### INSTRUCTION
Lay out the lines from the one containing "At what (x,y)" through the end of the records as a Markdown table with the columns Row and Line, leaving out blank lines. Omit the pictures.

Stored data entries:
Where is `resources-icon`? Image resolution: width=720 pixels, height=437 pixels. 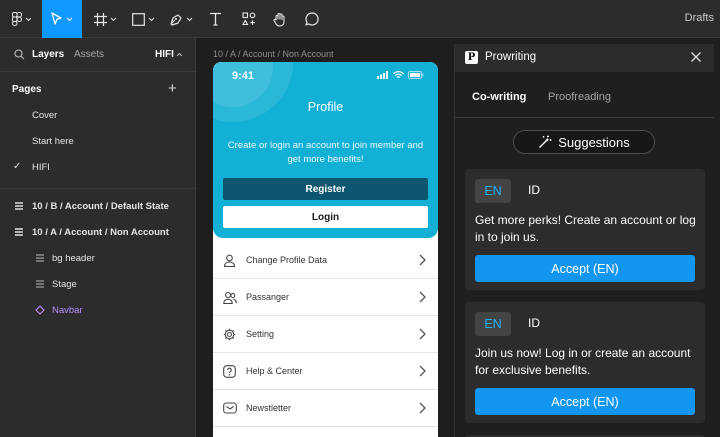
resources-icon is located at coordinates (249, 19).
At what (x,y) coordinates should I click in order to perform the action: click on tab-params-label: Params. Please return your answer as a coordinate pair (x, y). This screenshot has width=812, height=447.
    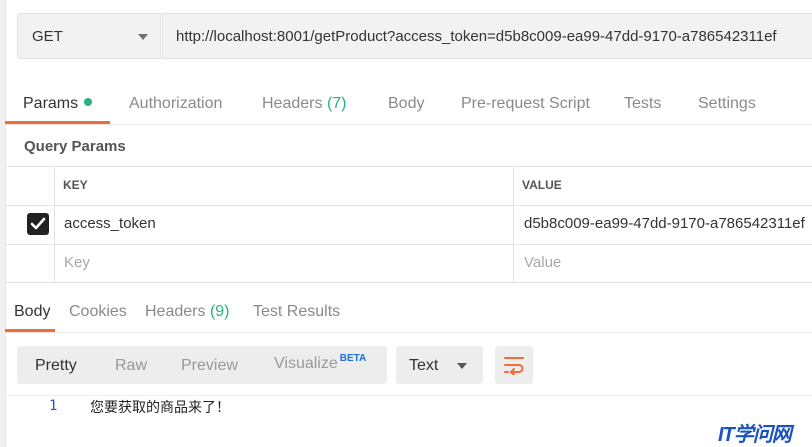
    Looking at the image, I should click on (51, 104).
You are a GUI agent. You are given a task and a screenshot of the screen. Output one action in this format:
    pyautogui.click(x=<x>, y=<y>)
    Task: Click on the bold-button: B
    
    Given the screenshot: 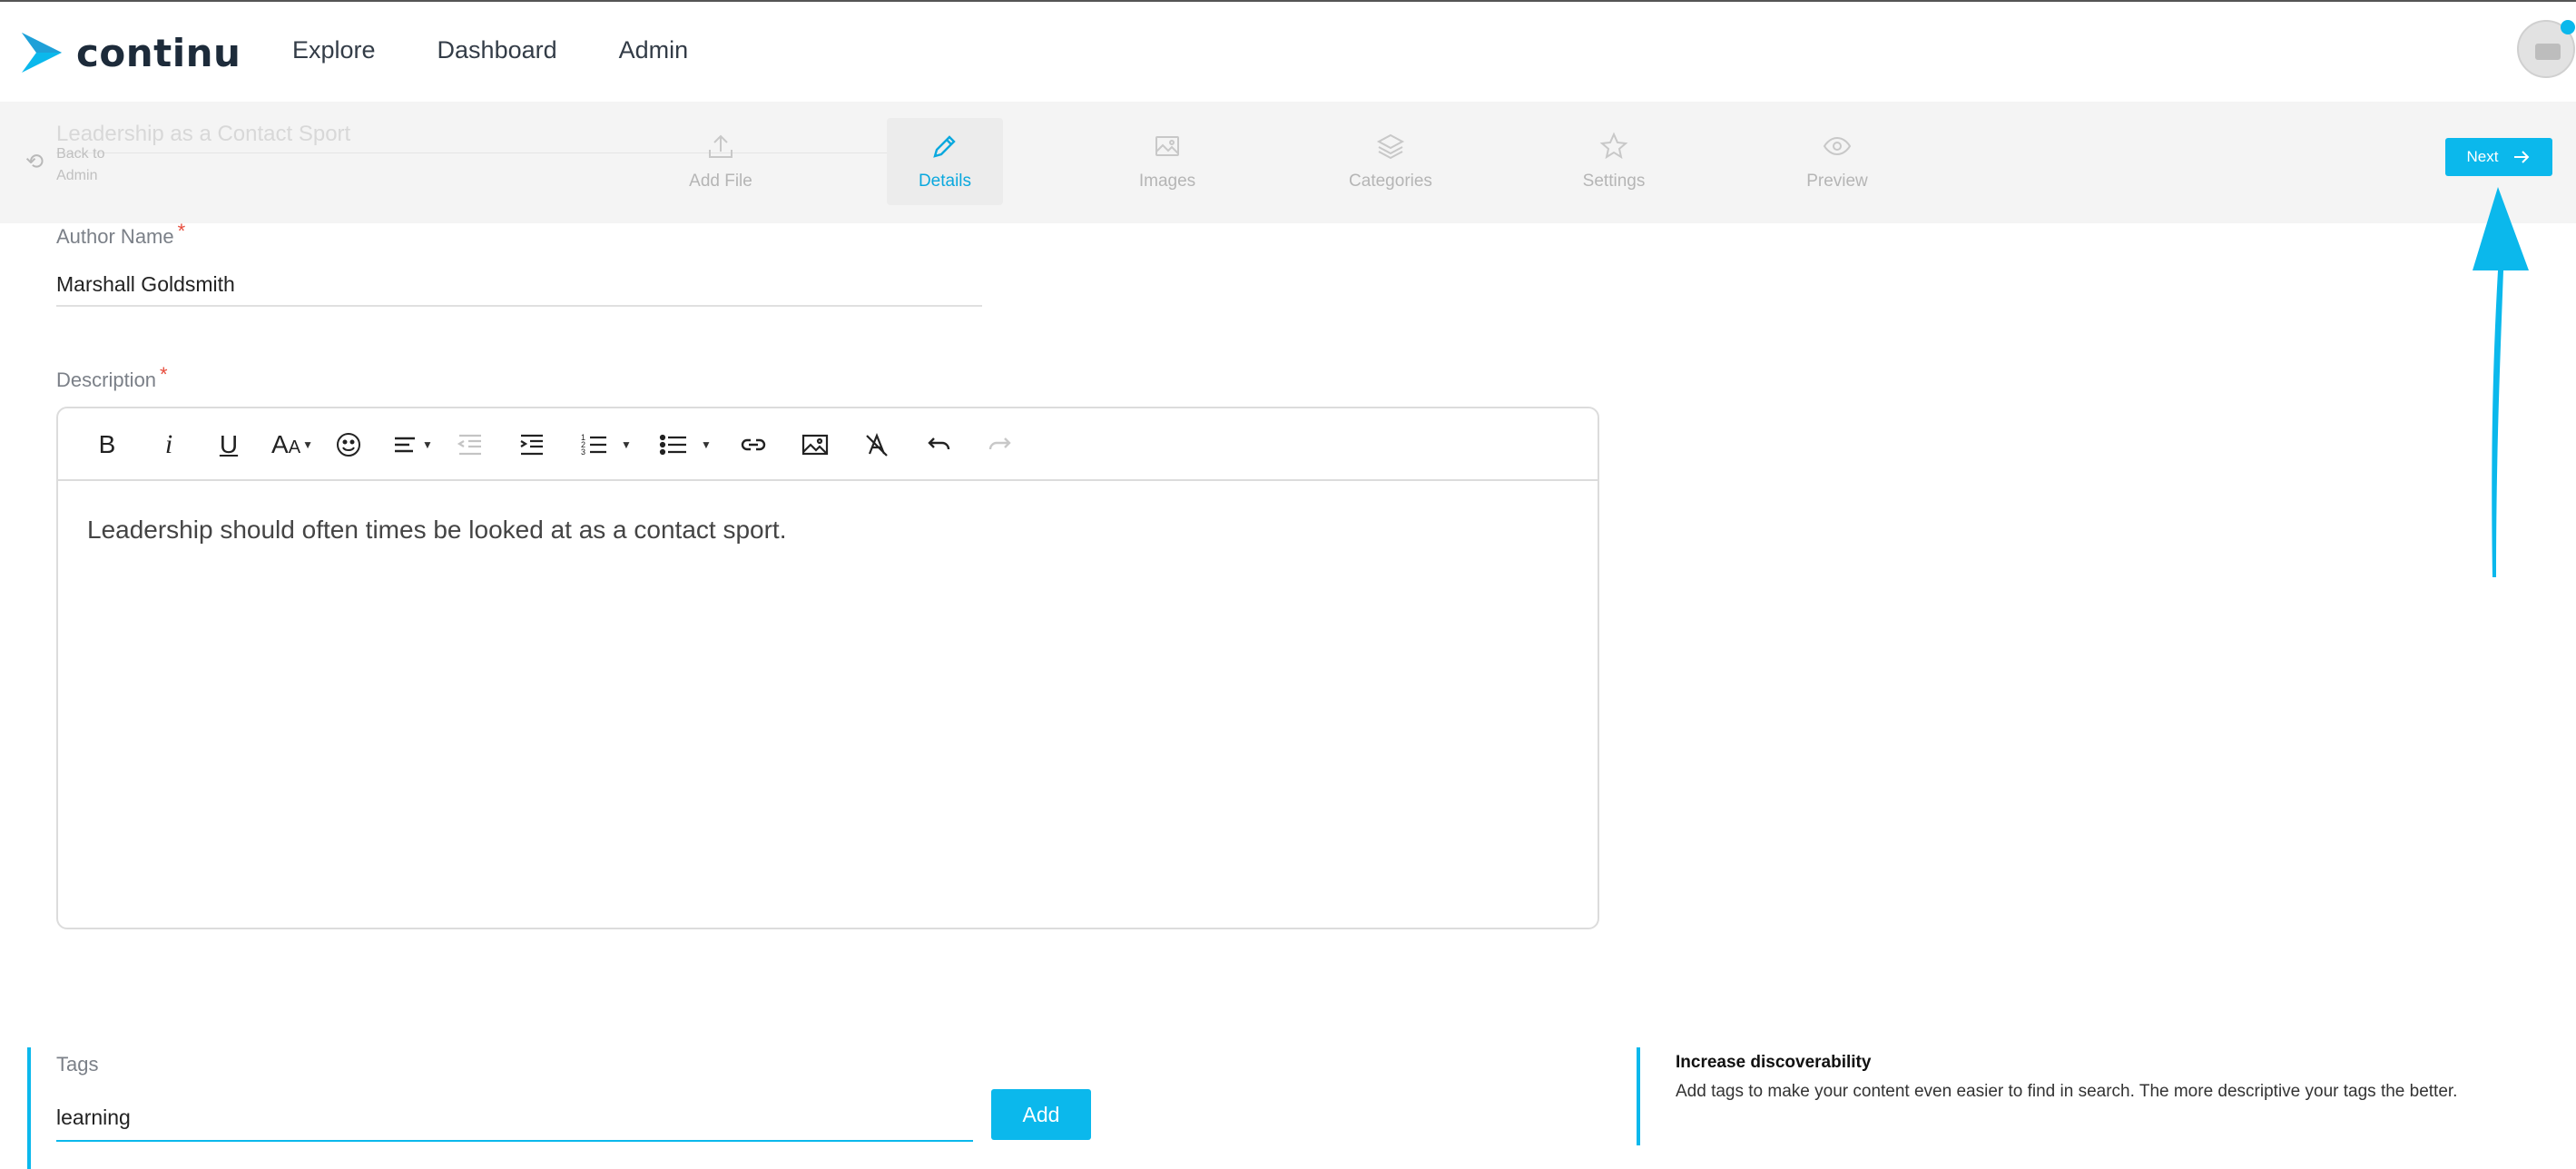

### COMPLETED EXERCISE
| Row | Line |
|---|---|
| 1 | At what (x,y) coordinates should I click in order to perform the action: click on tab-params-label: Params. Please return your answer as a coordinate pair (x, y). This screenshot has width=812, height=447. |
| 2 |     Looking at the image, I should click on (51, 104). |
| 3 | You are a GUI agent. You are given a task and a screenshot of the screen. Output one action in this format: |
| 4 |     pyautogui.click(x=<x>, y=<y>) |
| 5 |     Task: Click on the bold-button: B |
| 6 |     Given the screenshot:  |